In your case the nominal_value can be interpreted as an installed capacity of the demand. If the nominal_value is one, you can put one unit to the sink in each time step. So you would need at least
870494400 time steps to fulfil the minimum demand. If you switch the number it would work but you could satisfy the demand in one time step (theoretically).

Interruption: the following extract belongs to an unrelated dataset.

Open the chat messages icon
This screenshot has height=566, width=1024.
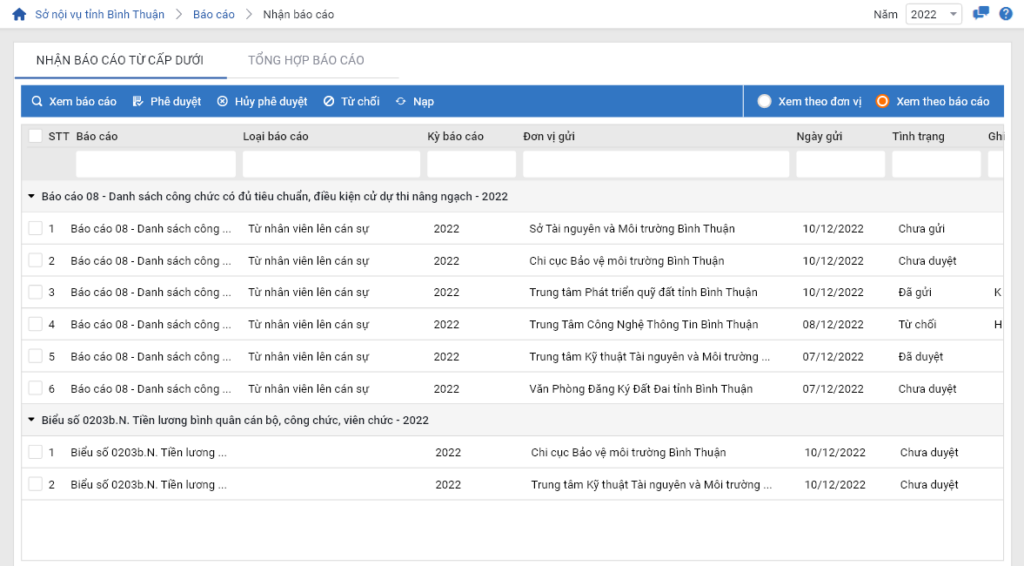(x=981, y=14)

efuel_bunker = solph.Sink(
label="efuel_bunker",
inputs={bef: solph.Flow(summed_min=1, nominal_value=870494400)},
)

You can use numbers in between like nominal_value=290164800 and summed_min=3 but keep in mind that the absolute bound is: summed_max * nominal_value

Check the results using:

[...]
model = solph.Model(energysystem)
model.solve(solver="cbc")
results = solph.processing.results(model)
demand_flow_key = [k for k in results.keys() if k[1] == efuel_bunker][0]
print(results[demand_flow_key]["sequences"]["flow"].sum())
2 Likes

It works now, after I switched the values of summed_min and nominal_value.
The components supplying the demand are optimized, so if lowest cost is to satisfy the demand in one step, so be it. :slight_smile:

Thanks!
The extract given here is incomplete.